- _Selected passage_

Stroke is the fifth leading cause of death and morbidity in the U.S. with approximately 795,000 stroke events every year. It is more prevalent in low-income and middle-income countries and it’s estimated that without intervention, the global deaths due to stroke could rise to 7.8 million in 2030. Stroke mortality in the U.S. had decreased for the past two decades, but if recent trends are anything to go by, the stroke mortality may be on the rise again. While the main reason remains unclear, obesity and diabetes are some of the known causes.
What is a Stroke?
Stroke is a heterogeneous syndrome that occurs when blood flow to certain parts of the brain is cut off. The blood needs oxygen without which the brain cells start dying within minutes. A stroke can happen in one of two ways:
This is the most common type of stroke accounting for almost 80 percent of all stroke events. It happens when one of the blood vessels that transports blood to the brain gets cut off. This can be due to fatty deposits in the arteries breaking off and finding their way to the brain or blood clots formed by poor blood flow from an irregular heartbeat.

- _Dataset content_
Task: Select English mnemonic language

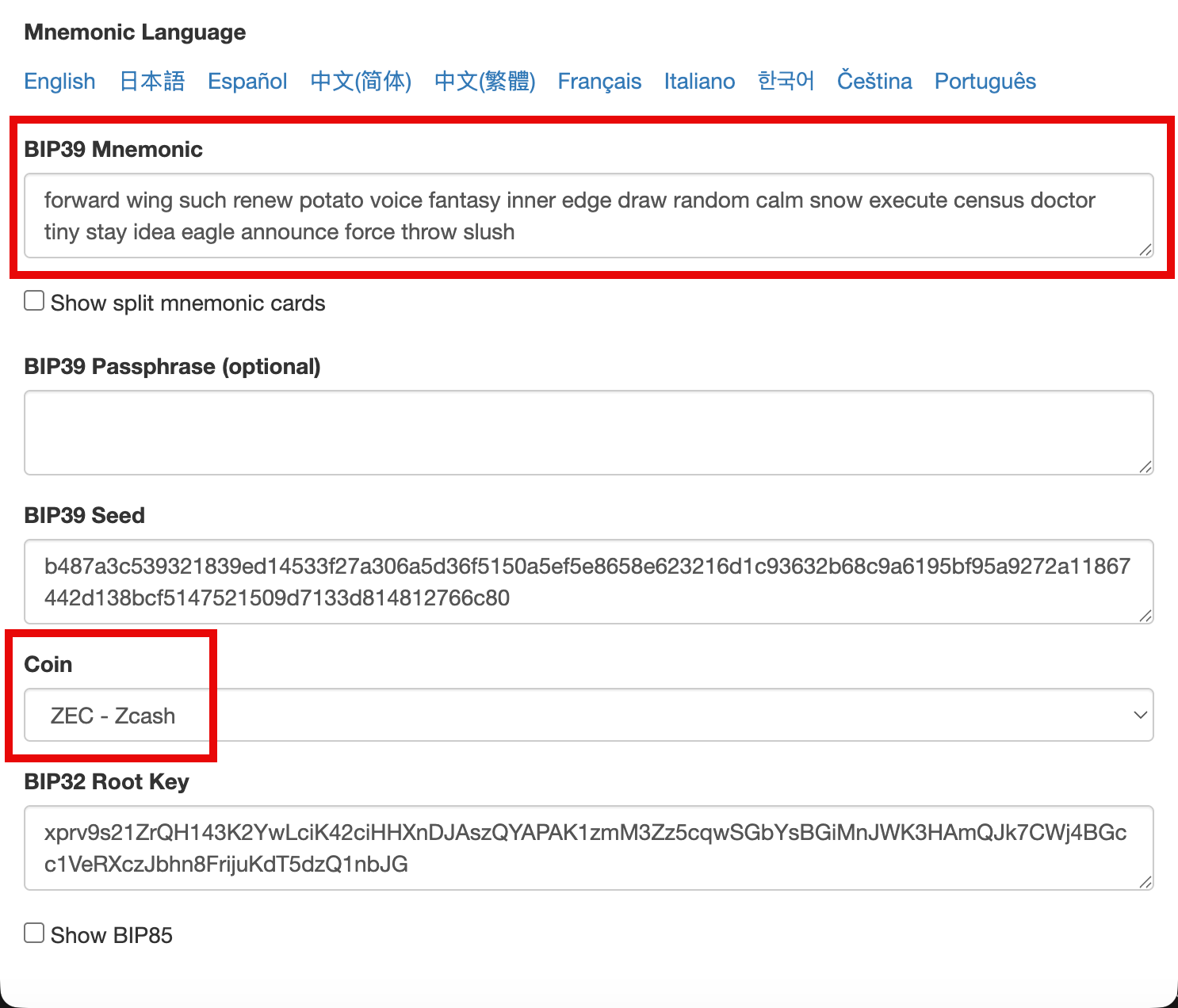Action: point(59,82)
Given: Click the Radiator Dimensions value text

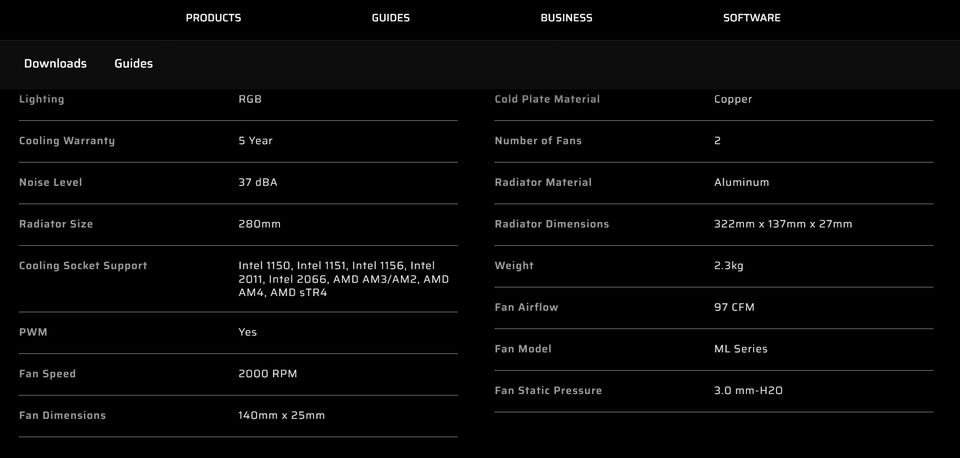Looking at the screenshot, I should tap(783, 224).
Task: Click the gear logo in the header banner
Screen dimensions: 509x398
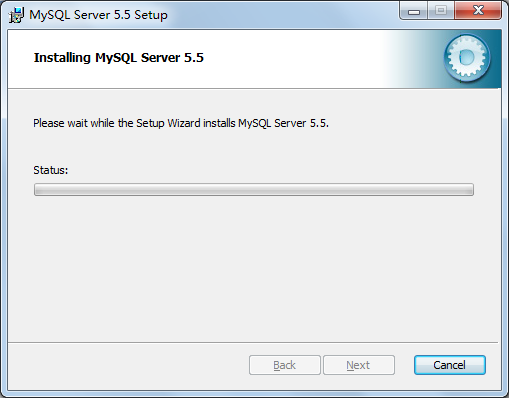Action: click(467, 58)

...

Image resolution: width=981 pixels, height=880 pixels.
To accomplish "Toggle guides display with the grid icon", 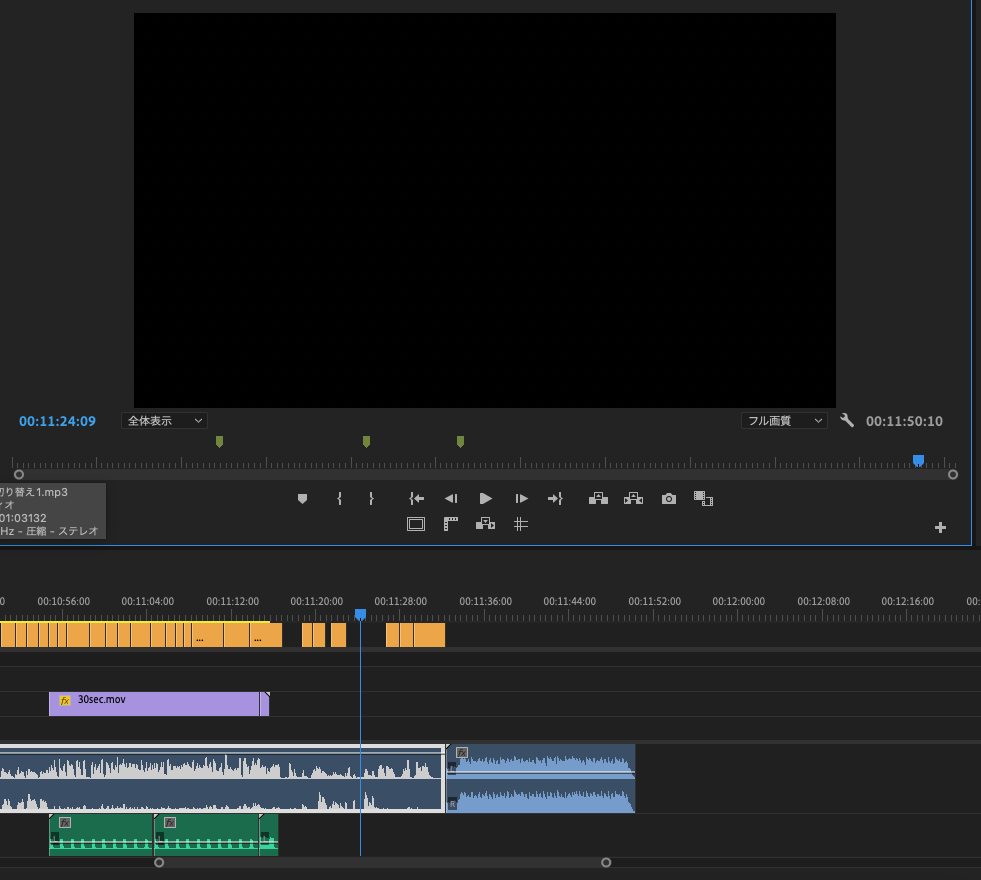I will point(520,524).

- _Work order 1_
In the passage on stroke, copy the wording from "What is a Stroke?" up to and including "an irregular heartbeat.", word for word.
- _Work order 2_
Decide whether each statement agrees with the passage on stroke, answering yes or no and quoting the words that settle it. (a) About 795,000 strokes happen in the U.S. each year. (b) Stroke is more common in high-income countries. (c) The most common type of stroke makes up nearly 80 percent of all strokes.

- _Task answer 1_
What is a Stroke?
Stroke is a heterogeneous syndrome that occurs when blood flow to certain parts of the brain is cut off. The blood needs oxygen without which the brain cells start dying within minutes. A stroke can happen in one of two ways:
This is the most common type of stroke accounting for almost 80 percent of all stroke events. It happens when one of the blood vessels that transports blood to the brain gets cut off. This can be due to fatty deposits in the arteries breaking off and finding their way to the brain or blood clots formed by poor blood flow from an irregular heartbeat.

- _Task answer 2_
(a) Yes: "approximately 795,000 stroke events every year"
(b) No: "It is more prevalent in low-income and middle-income countries"
(c) Yes: "accounting for almost 80 percent of all stroke events"